Whether you broke up because of cheating, lying, money problems, or because your loved one decided the relationship was not working, the end of a relationship can be crushing. So, what should you do now? Read on, and I’ll tell you what to do after a breakup.

Retreat and Start No Contact

After a breakup, the smart thing to do is to get yourself away from the fallout zone as calmly and briskly as you can. The longer you remain on the “battlefield,” the more likely you will do or say something regrettable. Same for your ex.

Retreat, and cut contact for the time being. You won’t be able to have a productive conversation anyway. At least in the short term. After all, your ex is likely feeling guilty, defensive, awkward or angry. Throw in YOUR emotions, and the two of you talking is a recipe for disaster.

Aside: You may know there is a name for when we stop communicating —The No Contact Rule.

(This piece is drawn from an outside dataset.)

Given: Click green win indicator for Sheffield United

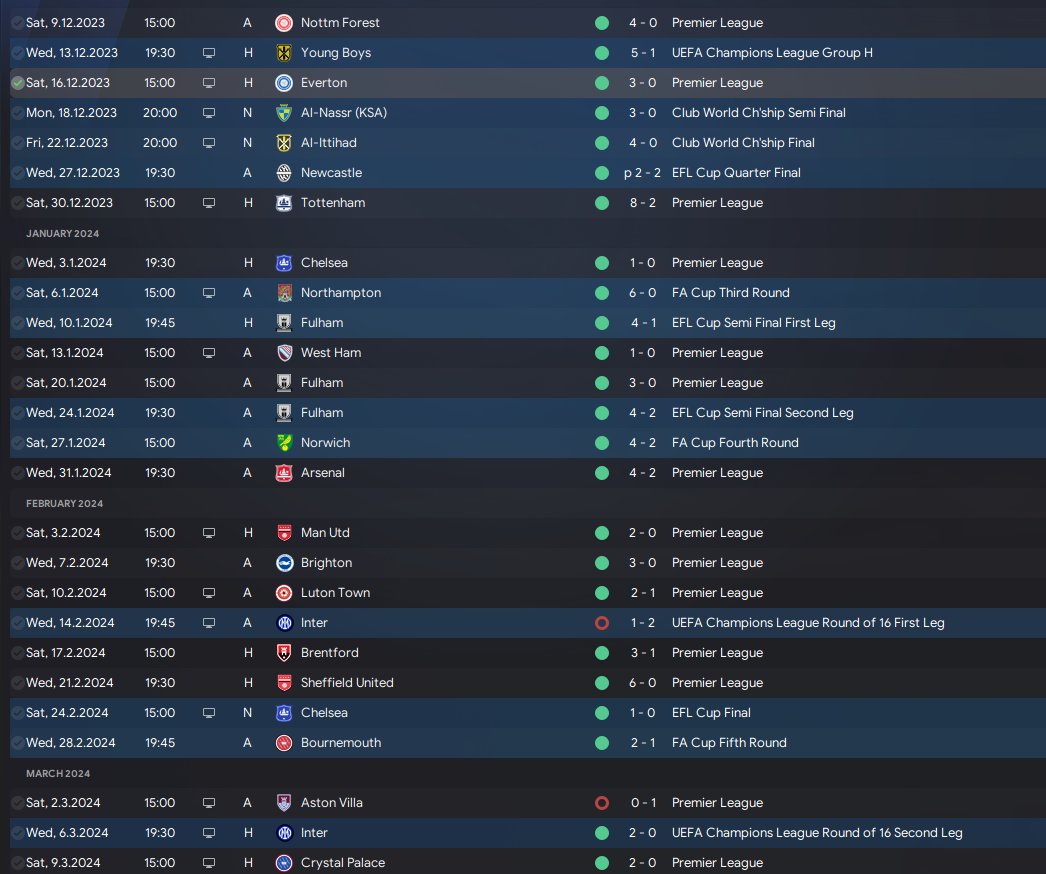Looking at the screenshot, I should tap(601, 682).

A popular recommended first step after a breakup.

Exceptions?

If you live together, it is not wise or practical to cut communication entirely. Instead, your safest option is to exercise diplomacy and keep things civil.

And if you work or study together, follow the same advice: Diplomacy.

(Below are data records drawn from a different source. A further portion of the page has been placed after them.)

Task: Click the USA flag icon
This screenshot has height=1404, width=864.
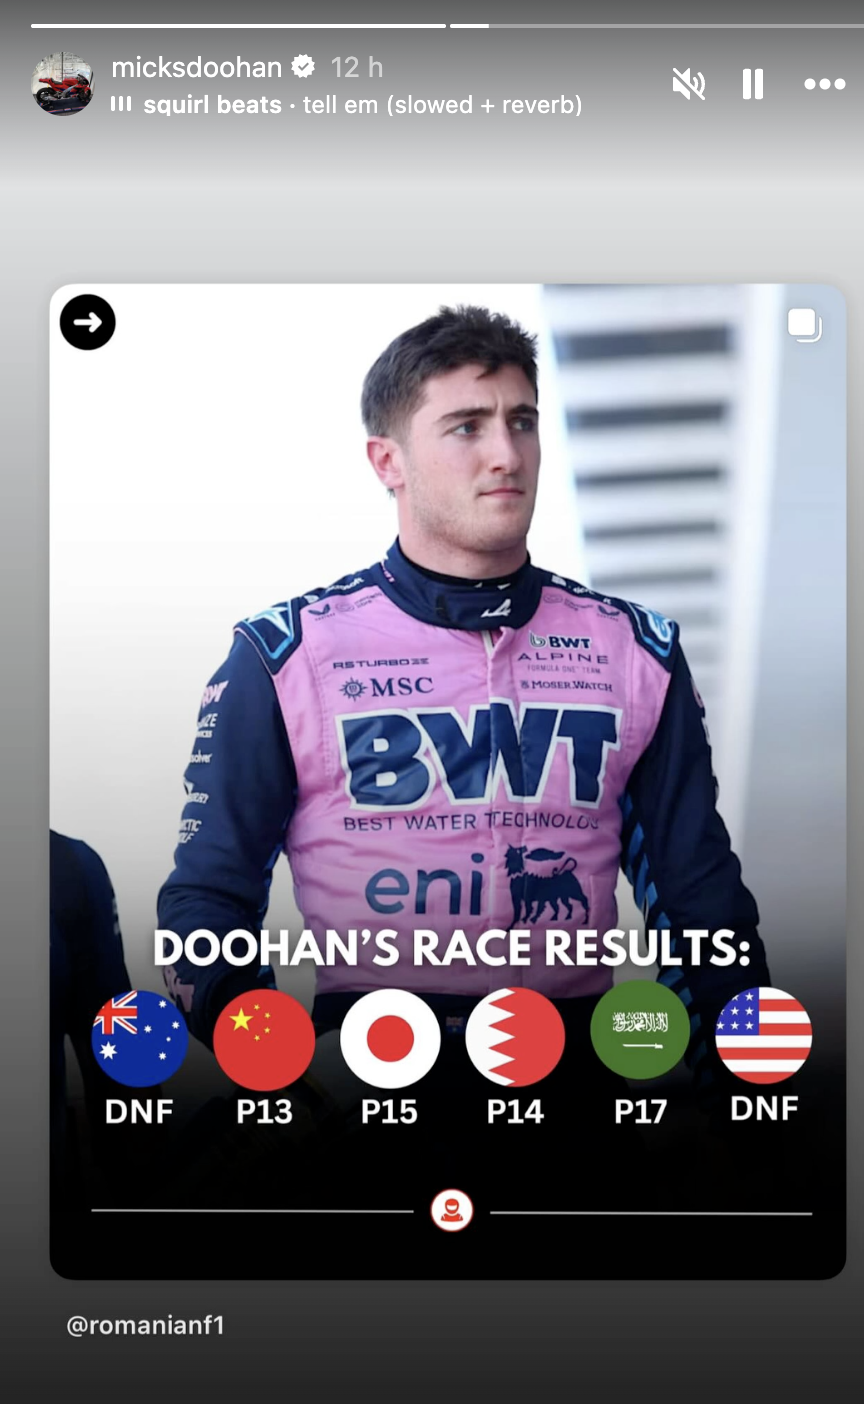Action: 764,1035
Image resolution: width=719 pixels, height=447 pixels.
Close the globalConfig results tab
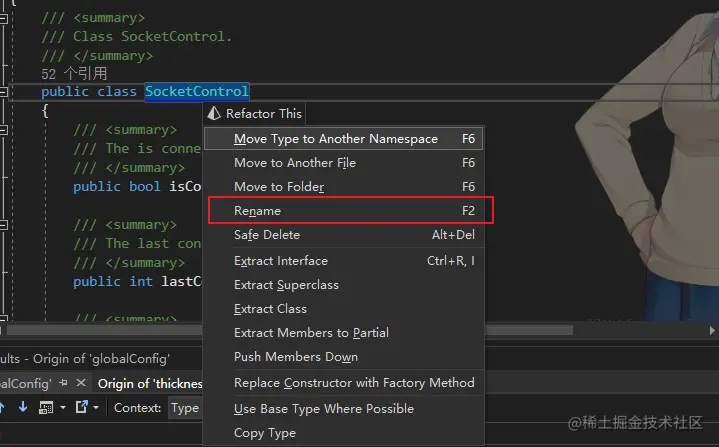[80, 383]
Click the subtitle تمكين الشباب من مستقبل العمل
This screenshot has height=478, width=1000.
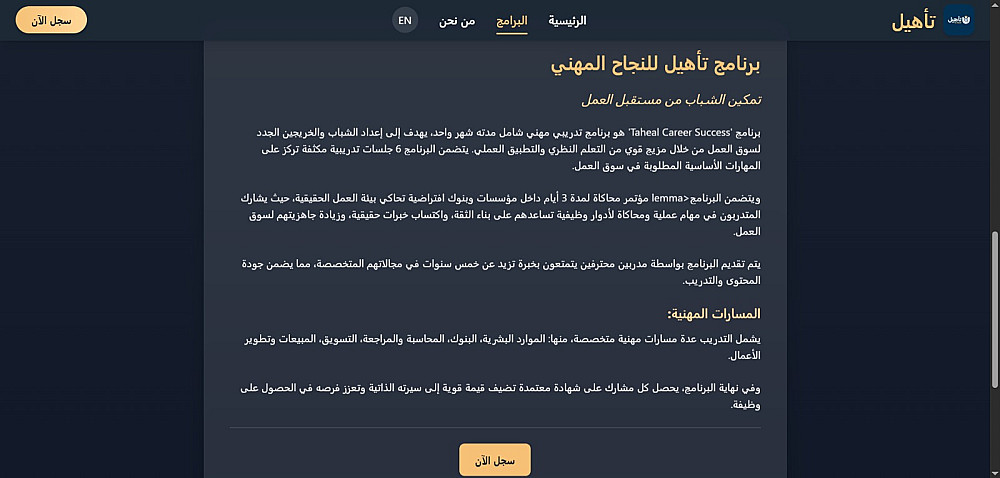pos(675,100)
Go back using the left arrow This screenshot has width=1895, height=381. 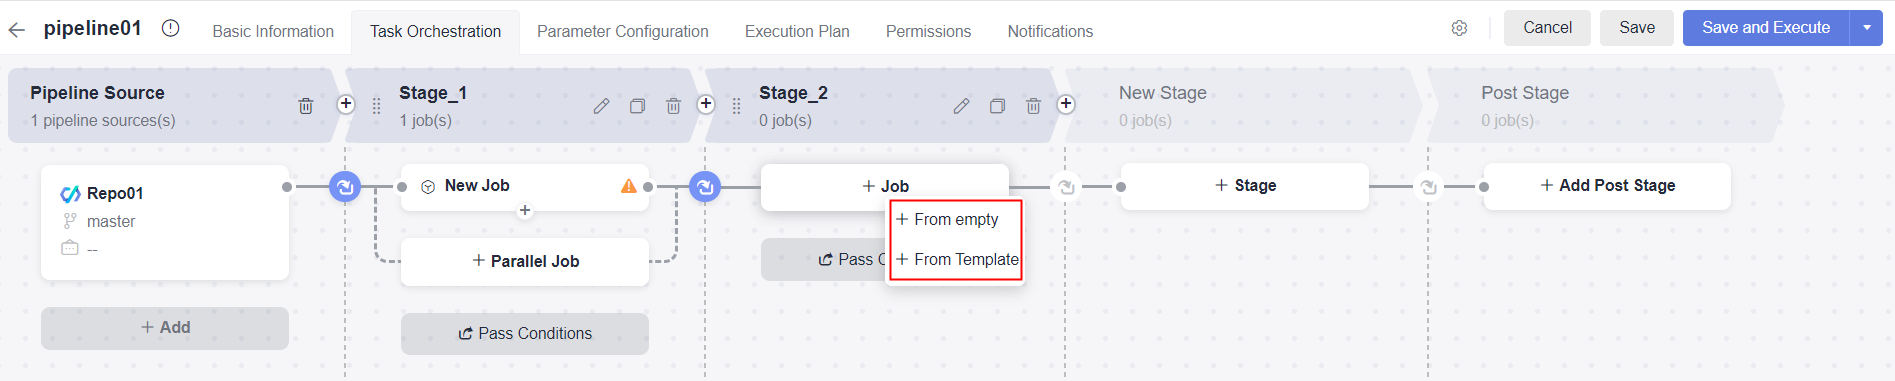pyautogui.click(x=17, y=30)
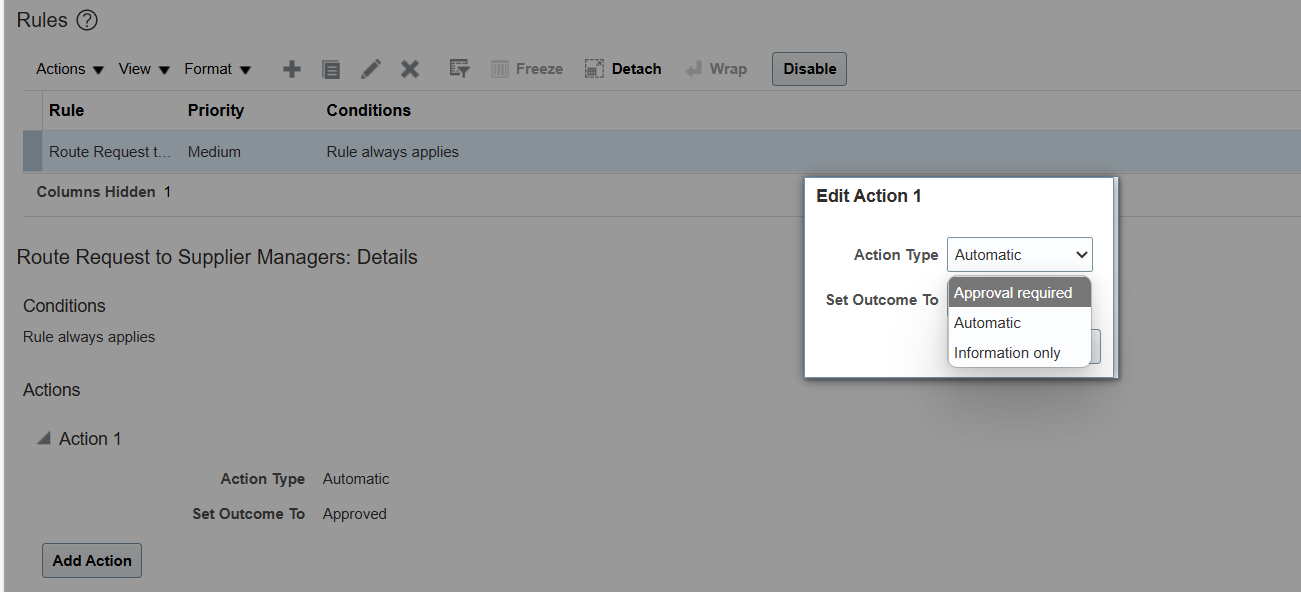The image size is (1301, 592).
Task: Click the Disable button
Action: click(x=809, y=69)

Tip: If you strongly believe you want to save your relationship, consider subscribing to my email newsletter so I can share practical ways to rebuild attraction with your ex, even when you live, work or study together.

Bottom line: When a relationship ends, the last thing you want to do is hang around and listen to your now-ex complain about you. Nor is this the time to debate or return fire.

Damage Control: Give Yourself Time

It’s vital to give yourself plenty of time away from your ex so you have space to vent, reflect, and heal. If you do not give yourself enough time, there are good odds you will say or do something you will later regret. You can think of this stage as damage control.

Whether you will later want to get back with your ex or move on, there is little upside in debating with your ex so soon after the breakup.

How long a break you take depends on a lot of variables, including:

  • How long the relationship lasted
  • What caused the breakup
  • How much drama there was
  • Whether you are a man or a woman
  • The sex of your ex

If you live, work or study together, do your best to keep communication cordial and arrange your schedule to minimise time together.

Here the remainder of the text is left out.